At http://phys.org/print332490446.html … lamprey larva are soft and small and are rarely fossilised. Lampreys themselves are also rarely fossilised because they do not have a skeleton – they have no bones and no teeth. They suck blood. However, in Lower Mongolia there is a Late Cretaceous shale deposit with a perfectly preserved collection of lampreys and their larvae.

At http://phys.org/print332497854.html … a Brazilian fossilised bird egg has been found – dating back to the Mezosoic. A very thin shelled specimen to boot. It is hope it will provide a clue to the ecology of Brazil in the Mezosoic. What was the climate like, for instance. The preservation of a thin shelled bird's egg is merely accepted as feasible – but should we not wonder how that occurred.

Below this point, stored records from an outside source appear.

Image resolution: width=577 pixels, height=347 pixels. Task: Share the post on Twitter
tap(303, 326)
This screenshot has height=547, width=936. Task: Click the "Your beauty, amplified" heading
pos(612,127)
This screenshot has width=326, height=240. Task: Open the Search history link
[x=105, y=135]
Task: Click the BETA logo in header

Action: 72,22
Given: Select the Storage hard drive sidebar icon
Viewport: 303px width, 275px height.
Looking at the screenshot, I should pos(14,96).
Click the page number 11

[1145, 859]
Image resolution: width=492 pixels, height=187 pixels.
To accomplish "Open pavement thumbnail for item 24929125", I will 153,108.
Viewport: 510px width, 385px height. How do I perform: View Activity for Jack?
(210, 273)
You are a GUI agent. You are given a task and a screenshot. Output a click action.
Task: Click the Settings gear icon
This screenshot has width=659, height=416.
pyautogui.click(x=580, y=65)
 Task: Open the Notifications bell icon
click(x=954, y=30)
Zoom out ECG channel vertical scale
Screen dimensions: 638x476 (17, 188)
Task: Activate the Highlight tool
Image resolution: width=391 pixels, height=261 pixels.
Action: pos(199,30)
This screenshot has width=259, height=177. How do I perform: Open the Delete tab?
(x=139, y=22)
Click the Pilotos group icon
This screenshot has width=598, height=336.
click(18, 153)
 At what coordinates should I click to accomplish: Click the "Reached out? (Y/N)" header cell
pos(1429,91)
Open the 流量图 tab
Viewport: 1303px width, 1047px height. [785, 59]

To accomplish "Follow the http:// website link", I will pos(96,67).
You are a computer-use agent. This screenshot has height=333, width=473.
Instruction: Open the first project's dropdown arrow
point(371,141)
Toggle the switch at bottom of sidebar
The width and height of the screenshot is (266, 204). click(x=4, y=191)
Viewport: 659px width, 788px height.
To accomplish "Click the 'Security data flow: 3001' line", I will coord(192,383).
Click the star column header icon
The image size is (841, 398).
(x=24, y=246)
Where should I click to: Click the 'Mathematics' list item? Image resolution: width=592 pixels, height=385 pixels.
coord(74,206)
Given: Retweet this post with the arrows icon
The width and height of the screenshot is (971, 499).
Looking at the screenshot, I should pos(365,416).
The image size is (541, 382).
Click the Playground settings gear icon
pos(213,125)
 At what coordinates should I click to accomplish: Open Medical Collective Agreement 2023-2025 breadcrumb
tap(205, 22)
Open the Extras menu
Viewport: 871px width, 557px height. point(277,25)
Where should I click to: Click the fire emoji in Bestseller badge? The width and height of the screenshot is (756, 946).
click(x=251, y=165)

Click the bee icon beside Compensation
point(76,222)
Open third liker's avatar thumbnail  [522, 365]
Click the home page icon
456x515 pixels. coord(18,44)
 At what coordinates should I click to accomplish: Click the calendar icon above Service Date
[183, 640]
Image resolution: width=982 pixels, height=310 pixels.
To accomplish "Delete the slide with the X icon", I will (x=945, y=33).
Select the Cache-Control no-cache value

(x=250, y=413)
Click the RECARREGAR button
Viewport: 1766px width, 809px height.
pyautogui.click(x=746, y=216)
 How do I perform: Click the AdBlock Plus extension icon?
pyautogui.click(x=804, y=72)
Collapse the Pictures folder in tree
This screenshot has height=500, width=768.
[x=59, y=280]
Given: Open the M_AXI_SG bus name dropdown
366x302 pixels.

At http://phys.org/print332501517.html … here we have a claim that Swiss scientists have explained the evolution of extreme parasites.

At http://phys.org/print332493226.html … is much more interesting than fossils and things – it is about 'bird brains'. These have an in-built GPS system which is superior to anything humans possess. A small part of the brain of animals, including humans, known as the hippocampus, stores a map of their surroundings – and helps them to navigate. Next, we have a bit of evolution in action – or is it Lamarkism. The study mentions London black cab drivers, saying they have bigger hippocampi than their average punters. The expansion, it is suggested, is due to the fact they use their hippocampus on a regular basis in order to navigate through the back streets. It seems that some birds also have larger than average hippocampi.